§ Task prompt
Exactly the lines from the one containing "This screenshot has" through the final line of the listing are to be retyped, and nothing more.

§ Input data
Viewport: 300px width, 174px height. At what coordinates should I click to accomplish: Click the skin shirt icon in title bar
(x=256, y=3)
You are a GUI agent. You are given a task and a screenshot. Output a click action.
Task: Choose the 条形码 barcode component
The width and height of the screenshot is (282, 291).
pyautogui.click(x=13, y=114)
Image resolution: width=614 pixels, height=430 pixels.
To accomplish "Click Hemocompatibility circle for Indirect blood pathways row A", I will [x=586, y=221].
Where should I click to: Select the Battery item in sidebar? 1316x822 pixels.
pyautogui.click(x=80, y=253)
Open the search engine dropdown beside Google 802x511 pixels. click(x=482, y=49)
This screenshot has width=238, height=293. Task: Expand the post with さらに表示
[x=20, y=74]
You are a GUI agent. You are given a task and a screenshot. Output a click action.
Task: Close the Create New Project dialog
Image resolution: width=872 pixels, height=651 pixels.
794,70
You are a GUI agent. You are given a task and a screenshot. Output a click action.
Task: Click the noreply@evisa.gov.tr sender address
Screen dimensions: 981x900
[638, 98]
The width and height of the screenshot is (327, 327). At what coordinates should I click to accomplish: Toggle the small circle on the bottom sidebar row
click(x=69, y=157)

§ Your response
This screenshot has width=238, height=293. Task: Expand the post with さらに表示
[x=20, y=74]
You are a GUI agent. You are given a task and a screenshot. Output a click action.
Task: Close the Create New Project dialog
Image resolution: width=872 pixels, height=651 pixels.
794,70
You are a GUI agent. You are given a task and a screenshot. Output a click action.
Task: Click the noreply@evisa.gov.tr sender address
Screen dimensions: 981x900
[638, 98]
The width and height of the screenshot is (327, 327). At what coordinates should I click to accomplish: Toggle the small circle on the bottom sidebar row
click(x=69, y=157)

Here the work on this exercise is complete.